Written instruction: Reproduce every one of the following rows word for word, leaving out the pictures.

Records shown:
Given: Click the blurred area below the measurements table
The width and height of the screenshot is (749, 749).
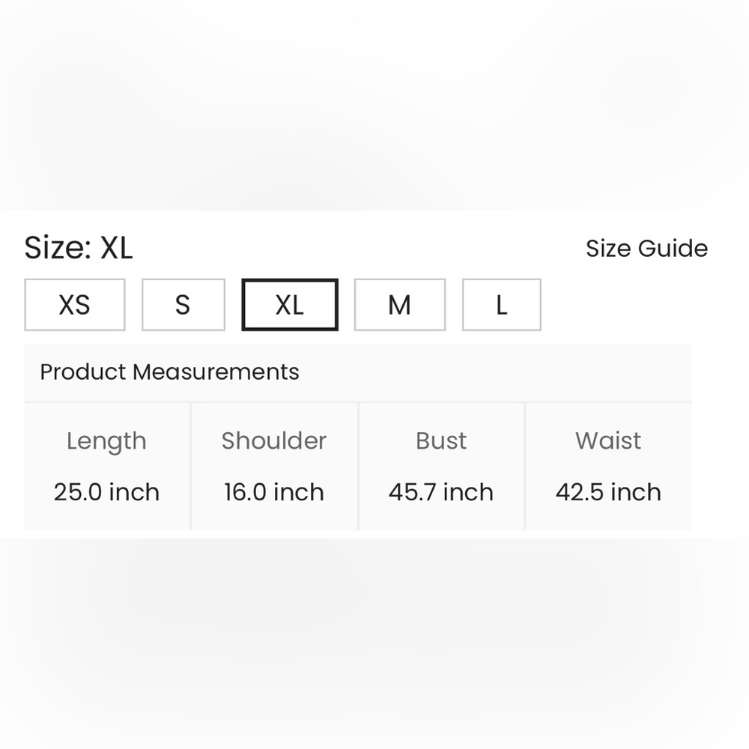Looking at the screenshot, I should (x=375, y=643).
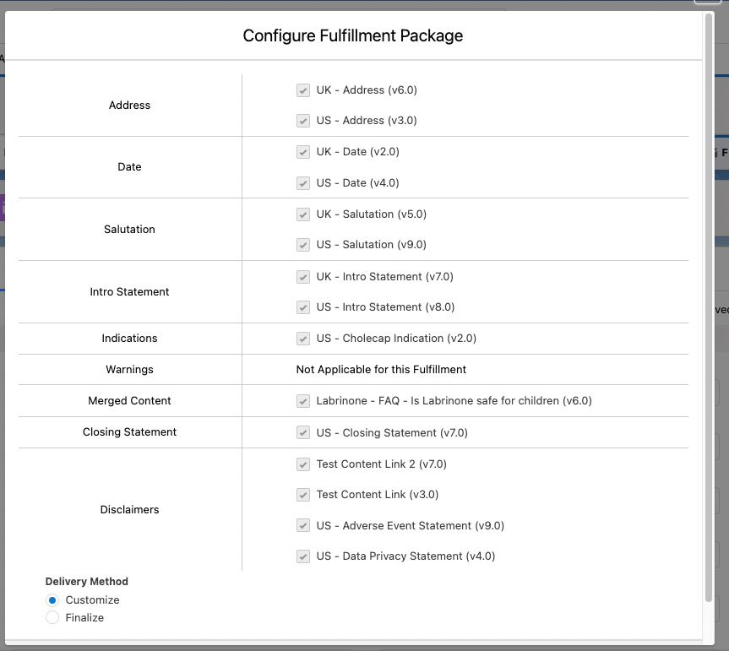Uncheck the UK - Date (v2.0) checkbox
This screenshot has height=651, width=729.
pyautogui.click(x=303, y=152)
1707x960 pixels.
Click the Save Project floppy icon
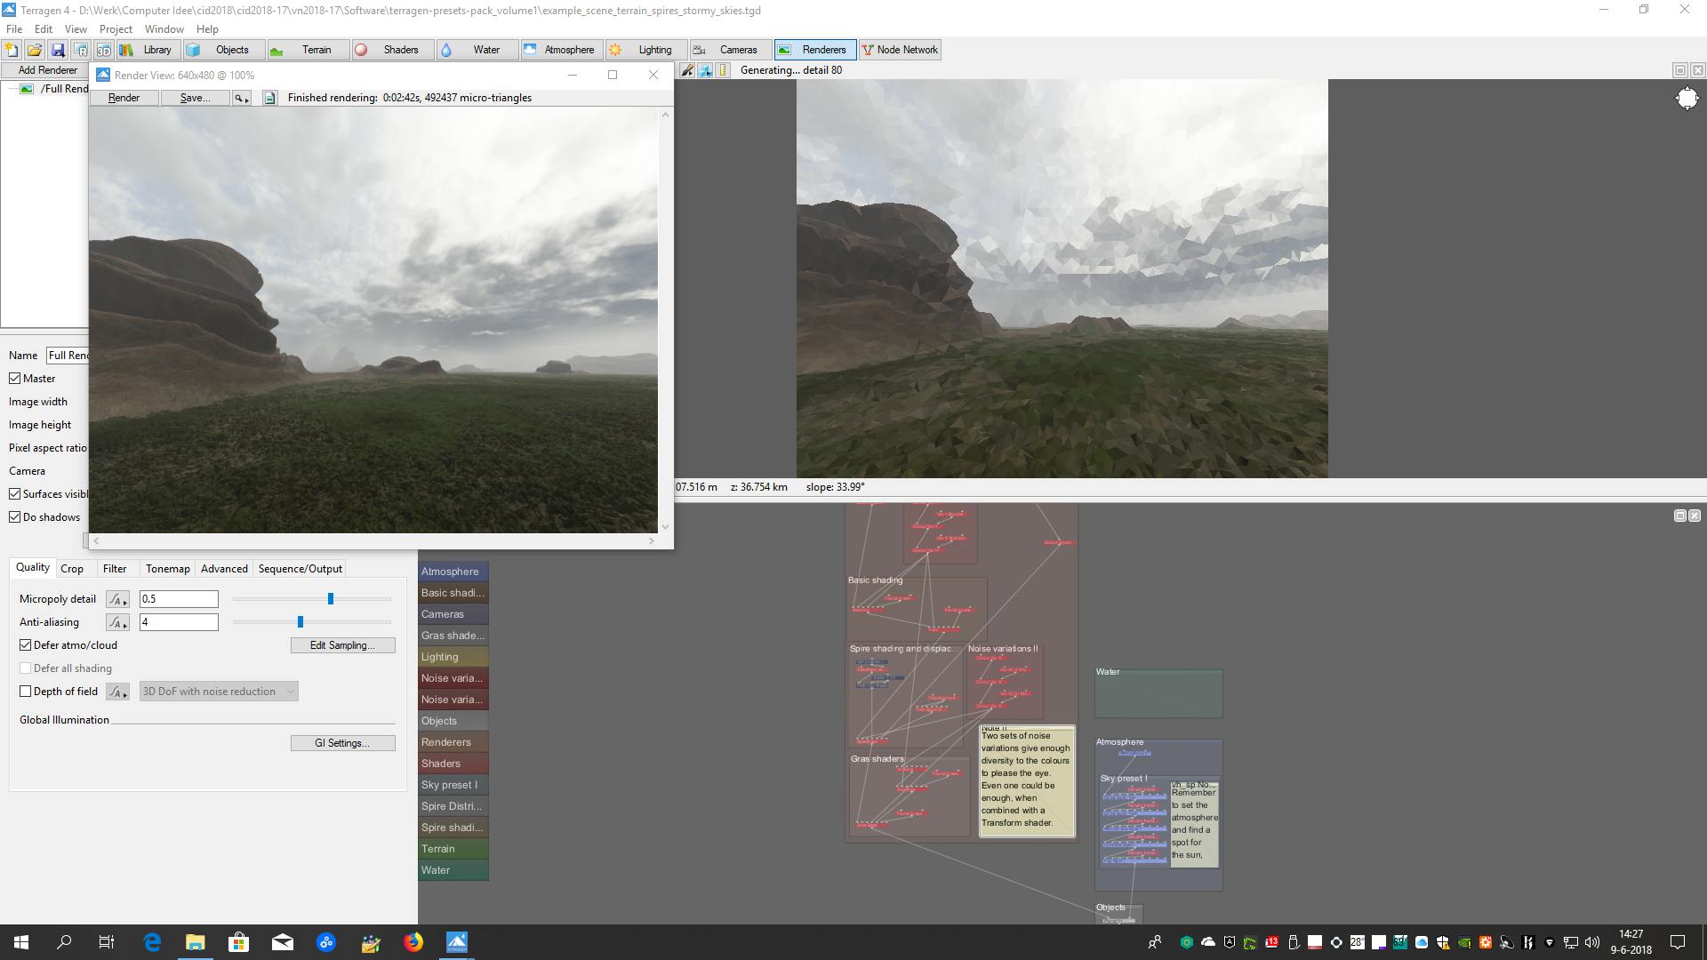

Answer for this exercise:
Given: Click the blurred area below the measurements table
The width and height of the screenshot is (749, 749).
Looking at the screenshot, I should (x=375, y=643).
Uncheck the UK - Date (v2.0) checkbox
This screenshot has height=651, width=729.
pyautogui.click(x=303, y=152)
1707x960 pixels.
Click the Save Project floppy icon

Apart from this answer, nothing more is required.